This discussion has been archived. No new comments can be posted.

Open Source Search Engine Benchmarks

Comments Filter:
  • It may be a bit faster on searching, but it take ~5 times as long to generate the index, and use twice as much memmory when searching so it may just be a different trade off between index time and search time.

    And it's a bad search test, because the total search time is less them 2 seconds, thus not including the cost of the gc for java.

    hint to people doing benchmark: When benchmarking a component which use gc or similary memmory handling methods, remember to have the test dataset be large enough that you cause enough gc cycles to make the performance of any single cycle noise.

    And to be fair to the gc language, set minimum memmory=maximum memmory, so it will use as much memmory as you allow and don't waste time allocating more memmory.

    Gc is more effective, the more memory you allow it to use, because the runtime cost of gc mostly depend on the number of live objects, not the number of allocated objects.

  • Re:k (Score:1, Interesting)

    by Anonymous Coward on Monday July 06, 2009 @12:34PM (#28595829)

    Solr/Lucene power a number of sites that would be in the enterprise search category (Apple, Netflix, C-Net). Where I work, we index 5 million docs in Solr/Lucne and serve out millions of search requests a day. It's not google scale, but most people don't need that. The markets where one needs a FAST are dwindling quickly.

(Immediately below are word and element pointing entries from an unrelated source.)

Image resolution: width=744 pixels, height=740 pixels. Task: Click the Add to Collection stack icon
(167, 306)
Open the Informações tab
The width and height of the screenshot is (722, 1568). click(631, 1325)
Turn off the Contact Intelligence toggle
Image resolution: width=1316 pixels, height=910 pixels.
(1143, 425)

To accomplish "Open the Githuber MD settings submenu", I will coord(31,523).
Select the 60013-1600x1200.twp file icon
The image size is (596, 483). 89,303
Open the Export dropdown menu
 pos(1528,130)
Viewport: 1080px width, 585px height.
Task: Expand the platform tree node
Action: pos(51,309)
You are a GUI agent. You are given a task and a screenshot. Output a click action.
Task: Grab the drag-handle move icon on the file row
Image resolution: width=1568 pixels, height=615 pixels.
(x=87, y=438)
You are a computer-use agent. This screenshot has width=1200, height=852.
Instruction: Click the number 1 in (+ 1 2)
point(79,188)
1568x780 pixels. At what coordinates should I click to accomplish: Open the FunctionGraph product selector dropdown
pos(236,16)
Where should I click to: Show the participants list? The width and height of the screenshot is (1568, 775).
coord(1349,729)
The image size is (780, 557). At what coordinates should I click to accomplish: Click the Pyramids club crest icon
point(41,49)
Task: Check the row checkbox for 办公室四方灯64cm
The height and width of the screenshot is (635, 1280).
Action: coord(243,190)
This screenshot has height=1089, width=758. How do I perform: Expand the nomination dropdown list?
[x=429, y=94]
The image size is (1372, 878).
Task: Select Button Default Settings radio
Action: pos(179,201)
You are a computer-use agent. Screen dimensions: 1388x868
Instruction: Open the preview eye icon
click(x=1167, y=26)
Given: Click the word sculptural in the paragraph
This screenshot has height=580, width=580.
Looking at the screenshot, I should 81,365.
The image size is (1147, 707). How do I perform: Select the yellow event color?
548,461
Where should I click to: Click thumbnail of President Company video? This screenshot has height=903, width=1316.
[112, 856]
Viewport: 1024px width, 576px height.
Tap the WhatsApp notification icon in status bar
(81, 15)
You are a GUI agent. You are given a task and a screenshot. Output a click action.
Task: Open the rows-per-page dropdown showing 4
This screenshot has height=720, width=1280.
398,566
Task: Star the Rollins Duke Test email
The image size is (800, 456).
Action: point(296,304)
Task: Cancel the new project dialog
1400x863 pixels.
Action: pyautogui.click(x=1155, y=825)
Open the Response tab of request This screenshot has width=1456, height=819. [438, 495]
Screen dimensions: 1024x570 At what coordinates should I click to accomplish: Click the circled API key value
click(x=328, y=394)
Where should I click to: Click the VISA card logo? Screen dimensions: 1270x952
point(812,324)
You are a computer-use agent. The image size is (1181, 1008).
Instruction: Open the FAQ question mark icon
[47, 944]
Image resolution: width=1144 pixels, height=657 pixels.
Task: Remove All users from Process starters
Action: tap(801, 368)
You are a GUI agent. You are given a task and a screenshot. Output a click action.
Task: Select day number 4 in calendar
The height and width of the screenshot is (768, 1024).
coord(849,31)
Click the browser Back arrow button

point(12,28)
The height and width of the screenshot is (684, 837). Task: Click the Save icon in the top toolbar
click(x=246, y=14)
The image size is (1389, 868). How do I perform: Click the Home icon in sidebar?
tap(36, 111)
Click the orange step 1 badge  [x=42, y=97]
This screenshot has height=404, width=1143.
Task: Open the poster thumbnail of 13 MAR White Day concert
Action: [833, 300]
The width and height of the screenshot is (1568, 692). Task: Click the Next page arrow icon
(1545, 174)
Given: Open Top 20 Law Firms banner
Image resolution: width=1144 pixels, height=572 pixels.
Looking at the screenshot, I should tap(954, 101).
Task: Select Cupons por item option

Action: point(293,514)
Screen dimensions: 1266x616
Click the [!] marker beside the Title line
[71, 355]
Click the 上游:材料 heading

    I work in a shop that uses fast, despite pressure from some to move to solr. As I understand it, solr can't keep up with the volume of changes we need to make to our data. I'm talking millions of documents of a 100+ fields changed, per day, with any given change visible to the customer within a short timeframe (10 minutes). solr can index that much data easily, but it can't keep with that kind of volume. That's what I've been told anyway.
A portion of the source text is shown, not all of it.